Limitations & Future Work

  • Unresolved Selection Bottleneck: The gap between 65% coverage and 34% accuracy suggests the main ceiling is identifying the correct candidate.
  • High Computational Cost: Test-time scaling still requires roughly two orders of magnitude more tokens than single-shot inference.
  • Reasoning Benchmark Focus: Validated only on academic reasoning tasks (HLE/GPQA/AIME); generalizability to open-ended or long-horizon agent tasks is unknown.
  • vs. MoA / Self-MoA: TUMIX uses a single LLM + diverse tool strategies to prove that diversity is beneficial when it comes from tool use, contrasting with Self-MoA's findings on model-weight diversity.
  • vs. SciMaster: SciMaster lacks deep exploration of tool diversity; TUMIX emphasizes heterogeneity and systemically analyzes diversity/termination/selection.
  • vs.

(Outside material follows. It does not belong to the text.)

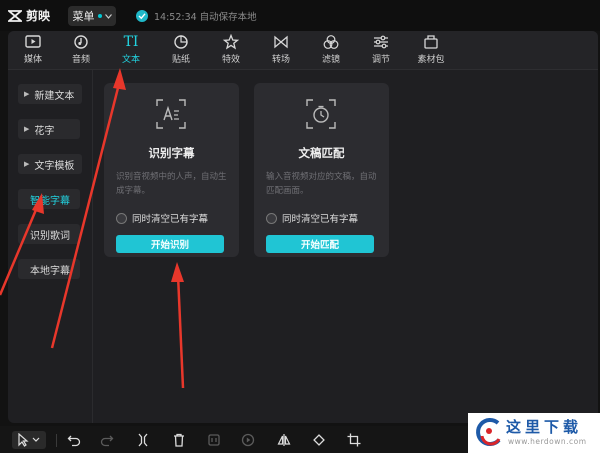  What do you see at coordinates (322, 184) in the screenshot?
I see `card-description: 输入音视频对应的文稿，自动匹配画面。` at bounding box center [322, 184].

DEI / Symbolic-MoE: TUMIX shows that answer sharing, multi-round refinement, and agent diversity are all necessary components for optimal performance.

Rating

  • Novelty: ⭐⭐⭐⭐ Utilizing "tool-use strategy" as the primary source of diversity is a fresh perspective.
  • Experimental Thoroughness: ⭐⭐⭐⭐⭐ Extensive benchmarks across multiple models and metrics with deep ablation.
  • Writing Quality: ⭐⭐⭐⭐ Clear logic, though mathematical notations and appendix references are dense.
  • Value: ⭐⭐⭐⭐⭐ Provides an operable framework for integrating tools in test-time scaling with significant cost efficiency.